Kirsty Wark tracks down an exotic Easter treat and summons up the spirit of Simone de Beauvoir in W1A
Easter Monday and a pilgrimage, but in the culinary, rather than religious, sense. I was in the foothills of the Tramuntana Mountains in Mallorca with my husband, Alan Clements.
High above us, up a death-defying mountain track that passed for a road, the ancient white walls of Es Verger restaurant glinted in the sunshine.
Es Verger is always worth a hike, even if on the snaking trail where you have to jump out of the way for Mallorcan drivers, sober on the way up and less so on the way down.
It is a sublime, old family restaurant serving melt-in-the mouth shoulder of lamb, probably the sister of the one we passed on the road, cooked with herbs and beer in an ancient wood oven for a very long time.
The good news is that they open 365 days of the year. The bad, for unsuspecting visitors with plastic, is that they only take cash. Imagine smelling the delicious cooking, but no euros? It would be enough to make you throw yourself off the top.
I managed to be in two places at the same time on Monday. I also started the week presenting Start the Week. Normally, it’s a live show, but not on bank holidays. So the guests and I imagined that we were starting the week, but actually we were in a studio the previous Tuesday.
This was quite apt, really, as were discussing Sarah Bakewell’s new and rather zany guide to the existentialists and the idea of “being”: At the Existentialist Café: Freedom, Being and Apricot Cocktails.
I thought we would have felt the presence of Jean-Paul Sartre and Simone de Beauvoir if we’d all worn black woollen turtle-neck sweaters, smoked Gauloises and sipped apricot cocktails during the recording.
But it was a bit warm for wool in the studio, the cigarettes would have set off the smoke alarm, and the BBC licence fee doesn’t run to apricot cocktails.
It was terribly sad to be discussing Zaha Hadid’s unexpected death on Thursday’s Newsnight. I found her to be utterly charming, though her reputation was fearsome. Julia Peyton-Jones, the outgoing Co-Director of the Serpentine Gallery in London, where Zaha was a long-standing Trustee, talked about her with great affection on the programme.

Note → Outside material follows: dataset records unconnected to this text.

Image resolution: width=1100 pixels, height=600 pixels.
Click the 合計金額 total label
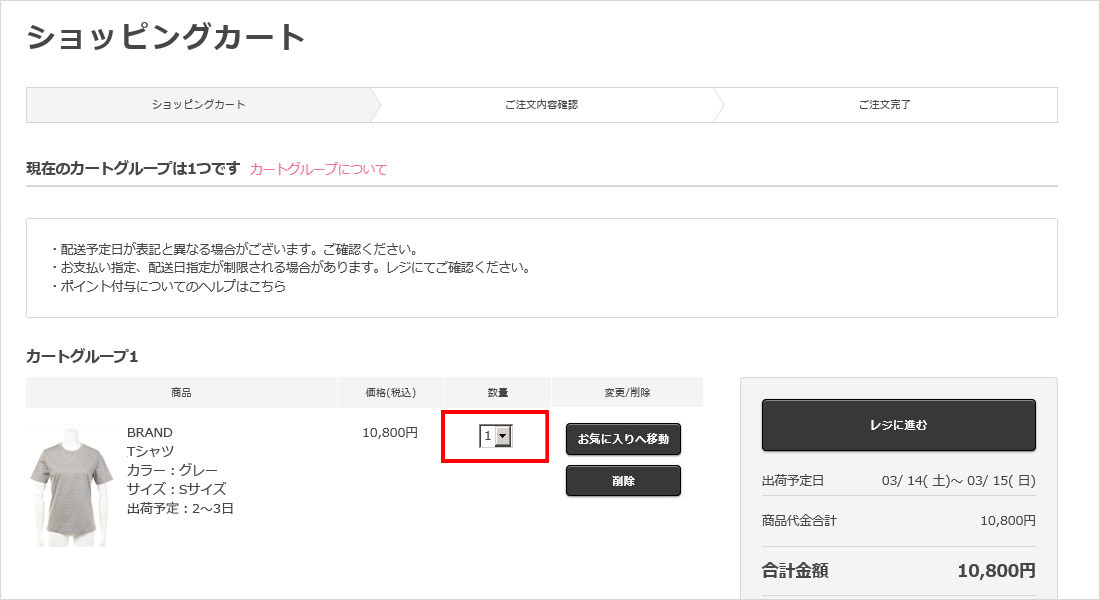click(x=795, y=571)
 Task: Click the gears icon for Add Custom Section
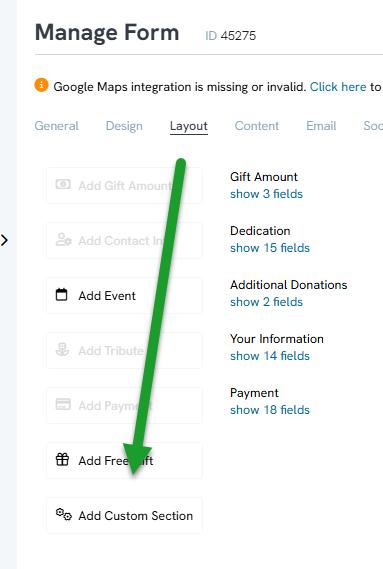pyautogui.click(x=64, y=514)
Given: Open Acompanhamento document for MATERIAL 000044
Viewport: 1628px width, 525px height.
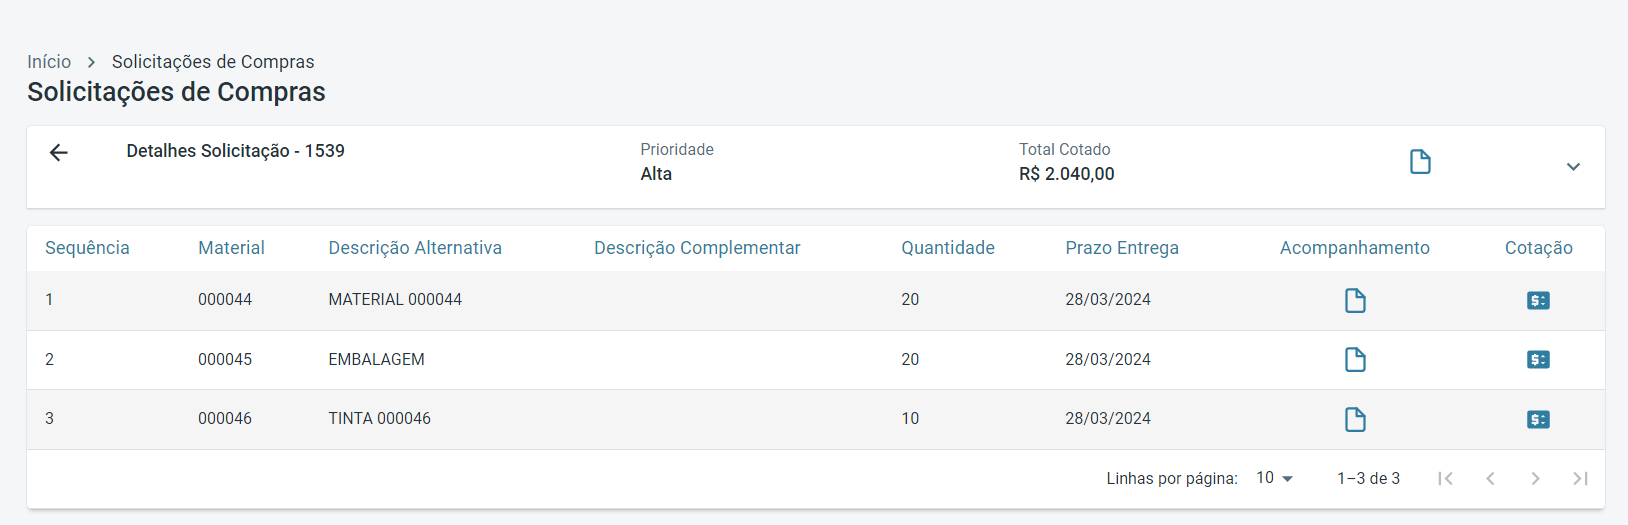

She told a funny story about offering Zaha her first commission for the Serpentine in 1996– a pop-up shop in a shed so tiny that, when she came to inspect it late in the day (she didn’t like early meetings), Zaha, two of her colleagues and her chauffeur could hardly fit in. The commission didn’t happen, but many other temporary structures for the Serpentine did go ahead. The permanent Serpentine Sackler Building is still the British-Iraqi Dame’s only building in central London.
I find train travel joyous and mostly peaceful, especially for writing, particularly as I’m deep inside my second novel just now.
As I walked to Euston this morning at 7:30am to catch the train home to Glasgow, I stopped outside Honey & Co in Warren Street to marvel at the jewel-like cakes, fresh breads and pastries in the window.
It has to be one of the most enticing sights in London. They were getting ready to serve breakfast and, in the corner of the window, I spied pots of their wonderful home-made marmalade.
However, right now I have another source. Second to the scent of slow-roasted Mallorcan lamb on Easter Monday is the aroma of citrus as Alan slaves over a hot stove, turning oranges and lemons from the garden into saintly St Clements marmalade.
I reckon that if he ever decides to jack in the day job in TV, he might have a second calling.
Kirsty Wark is a journalist, author and broadcaster.